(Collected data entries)
- - -

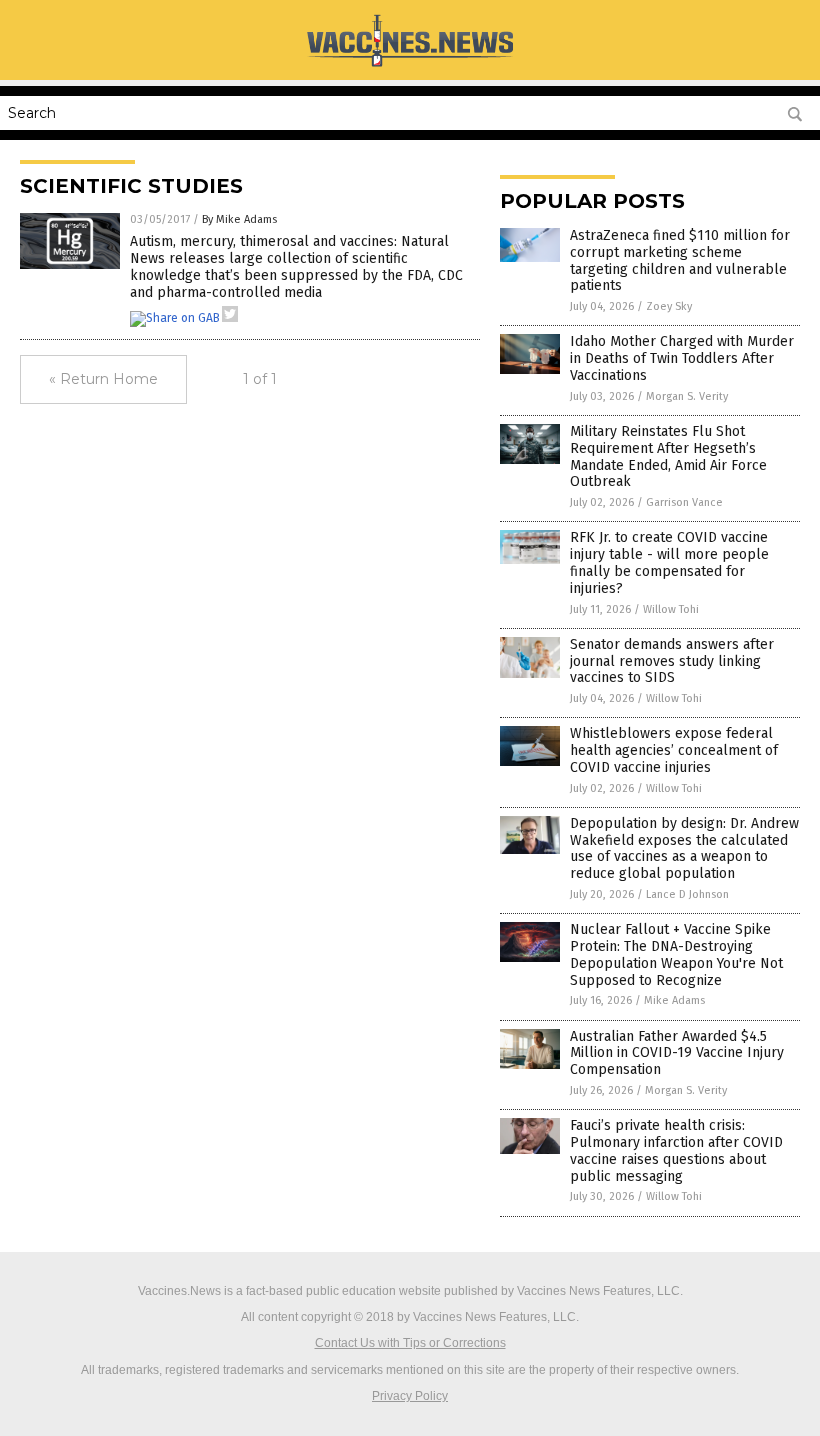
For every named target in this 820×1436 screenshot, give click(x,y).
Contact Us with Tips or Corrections (410, 1343)
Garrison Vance (684, 502)
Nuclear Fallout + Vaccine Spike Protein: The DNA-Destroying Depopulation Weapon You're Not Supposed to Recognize (676, 954)
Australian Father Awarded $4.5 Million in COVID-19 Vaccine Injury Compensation (677, 1053)
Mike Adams (674, 1000)
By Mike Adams (239, 219)
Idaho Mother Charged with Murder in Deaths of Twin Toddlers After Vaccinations (682, 358)
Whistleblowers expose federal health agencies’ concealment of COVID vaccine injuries (674, 750)
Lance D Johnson (687, 894)
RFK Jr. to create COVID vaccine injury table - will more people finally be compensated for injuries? (669, 562)
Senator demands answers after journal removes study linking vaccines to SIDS (672, 661)
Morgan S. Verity (687, 396)
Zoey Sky (669, 306)
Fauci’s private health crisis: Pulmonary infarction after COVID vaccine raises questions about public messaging (676, 1150)
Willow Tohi (671, 609)
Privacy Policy (410, 1396)
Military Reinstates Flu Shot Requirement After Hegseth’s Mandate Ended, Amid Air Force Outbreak (668, 456)
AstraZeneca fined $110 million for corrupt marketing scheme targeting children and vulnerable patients (680, 260)
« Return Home (103, 379)
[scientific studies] (409, 66)
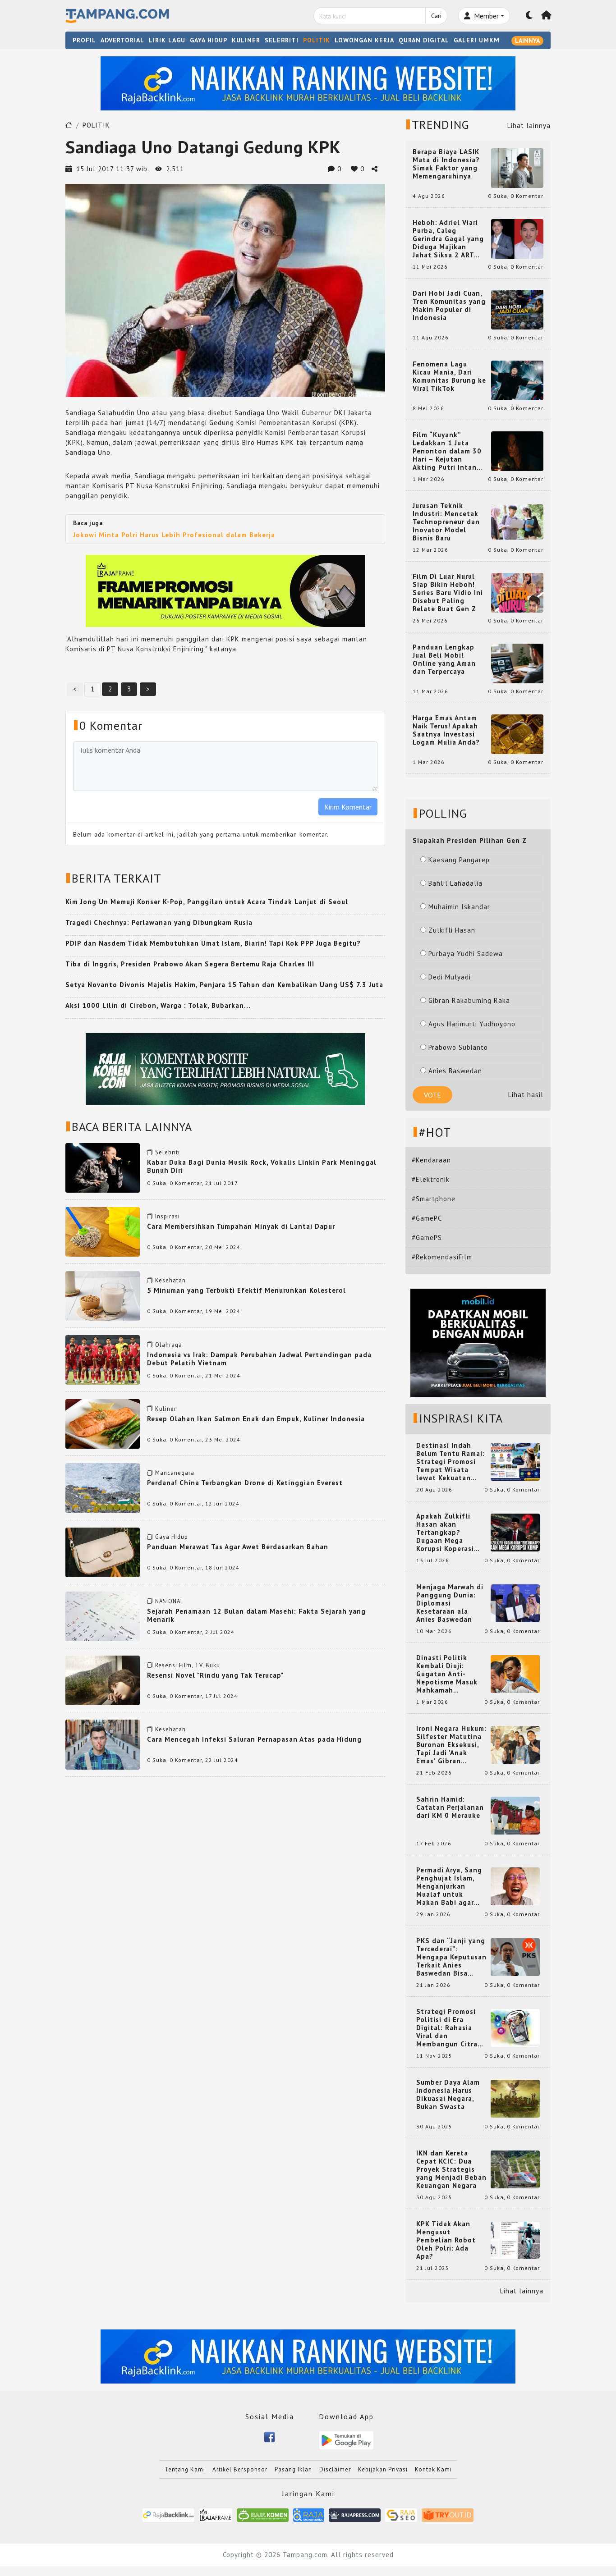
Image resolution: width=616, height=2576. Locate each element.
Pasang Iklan (293, 2469)
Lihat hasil (525, 1094)
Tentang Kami (185, 2469)
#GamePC (427, 1218)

- - -

Write the lines from the one containing "Nuclear Fallout +" through the end of the data above exactly as they appear, and do not carry over any picture.

Nuclear Fallout + Vaccine Spike Protein: The DNA-Destroying Depopulation Weapon You're Not Supposed to Recognize (676, 954)
Australian Father Awarded $4.5 Million in COVID-19 Vaccine Injury Compensation (677, 1053)
Mike Adams (674, 1000)
By Mike Adams (239, 219)
Idaho Mother Charged with Murder in Deaths of Twin Toddlers After Vaccinations (682, 358)
Whistleblowers expose federal health agencies’ concealment of COVID vaccine injuries (674, 750)
Lance D Johnson (687, 894)
RFK Jr. to create COVID vaccine injury table - will more people finally be compensated for injuries? (669, 562)
Senator demands answers after journal removes study linking vaccines to SIDS (672, 661)
Morgan S. Verity (687, 396)
Zoey Sky (669, 306)
Fauci’s private health crisis: Pulmonary infarction after COVID vaccine raises questions about public messaging (676, 1150)
Willow Tohi (671, 609)
Privacy Policy (410, 1396)
Military Reinstates Flu Shot Requirement After Hegseth’s Mandate Ended, Amid Air Force Outbreak (668, 456)
AstraZeneca fined $110 million for corrupt marketing scheme targeting children and vulnerable patients (680, 260)
« Return Home (103, 379)
[scientific studies] (409, 66)
Image resolution: width=616, height=2576. Locate each element.
Pasang Iklan (293, 2469)
Lihat hasil (525, 1094)
Tentang Kami (185, 2469)
#GamePC (427, 1218)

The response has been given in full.